**Passage for review:**

◆ ◆ ◆ ◆

The Rabbis in the South get their own moment on the morning radio broadcasts and so forth. They get their part of it. They hold … typically hold in these towns across the South a Seder during Passover, in which the whole community is invited. I’ve talked recently with several Rabbis who were head of the Ministerial Association in Louisiana towns … I mean it’s, it’s quite extraordinary. And, of course, the feeling for Israel.
HEFFNER: Do I gather from what you’ve just said, that your answer would be “yes” to the ancient question, that as I was growing up here in New York City …the question always was … great public issues … “is it good for the Jews?”.
EVANS: MmmHmm.
HEFFNER: Are you suggesting that Lieberman’s nomination, campaign was good for the Jews?
EVANS: I think it was, overall.
HEFFNER: For this reason?
EVANS: For this reason, number one and for another reason about which he’s been widely criticized by, by people because he talked openly about religion as he campaigned … something that Kerry did not do this time and might have been well advised to do. But let’s leave that aside.
One of the most interesting things about Lieberman was his openness about religion in the South. And when I try to explain this to others, I say “What was he to do?” I mean here he was as the Jewish candidate … the first religiously Jewish, Orthodox Jewish candidate to run for a national office … I think it was incumbent on him to explain himself so that people would understand.

◆ ◆ ◆ ◆

Continue the interview transcript about Joe Lieberman's campaign and Jewish life in the South, starting after its last sentence.

**Source data:**

◆ ◆ ◆ ◆

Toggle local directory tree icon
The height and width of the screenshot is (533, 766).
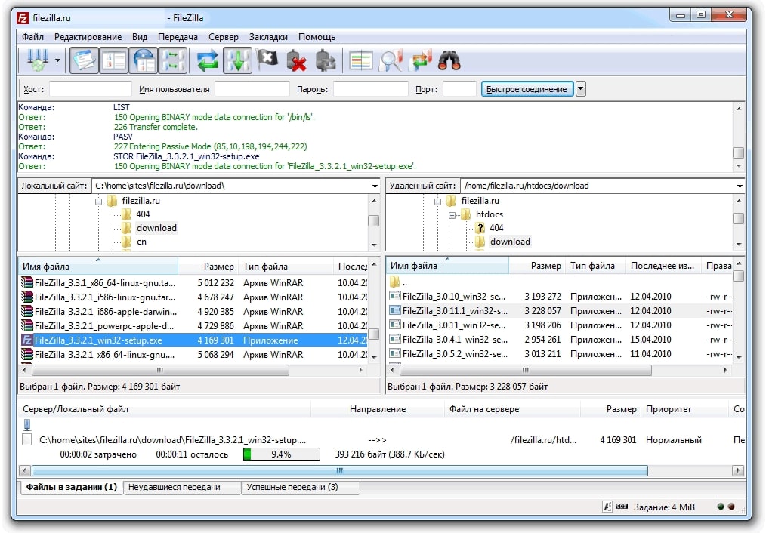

◆ ◆ ◆ ◆

**Task answer:**
This was a profound mission … to me … and watching it. I have a 20 year old son and I remember calling him when … at the night of the Democratic nomination and I’d called him and I said, “I want you to really watch this, because something profound is really happening.” Which is that the Democratic Party is … he was at college at the time … the Democratic Party is nominating an Orthodox Jew for Vice President. And very openly Jewish. And he said to me, on the other end of the phone, “Dad, that is really cool”. You know. Yeah, I think it had a big impact on Jews, as well
HEFFNER: There were certainly a lot of Jews who felt contrary-wise.
EVANS: Very uneasy and it was, it was very generational, in my insight into it. Anyone of our generation would have to be uneasy about it. And there certainly was among convention politicians, who’d never dealt with an issue like this … I think it would be the same … it was the same when, when the Democratic Party nominated Ferraro, or when the … when there was a Black elected Mayor of Los Angeles and Mayor of New York. Or when a Catholic was elected President. My father helped run the Kennedy campaign in North Carolina in sixty. And they carried it for Kennedy in, in 1960 and he was always very proud of that. And one of the reasons was … that something was asked of religion in America, when America was born. Of … I want to talk about that history because it is relevant.
HEFFNER: Tell me what you mean.
EVANS: In … I’m going to tell two stories here … one is in Charleston, where there were more Jews in 1800 than there were in any other city in America. And the reason was that John Locke had drafted the Constitution as a favor to the British and John Locke, of course, believed in the natural dignity of man. He was the godfather of Thomas Jefferson, the inspiration for the Founding Fathers.
So in the, in the Constitution for the City of Charleston, State of South Carolina, Jews could vote, they could own land, they could leave money to their heirs, they could go in business with gentiles and non-Jews. They could be in the militia. They could serve in public office. A whole range of questions that was new in history.
And a message went out … I mean, there’s been an exhibition of this, it’s been done in Charleston. And news began to trickle out all over the world that something new was happening in America. Because after all, you know, Peter Stuyvesent rejected … tried to reject the early Jewish arrivals in New York but it was not that case … that, that way in Charleston.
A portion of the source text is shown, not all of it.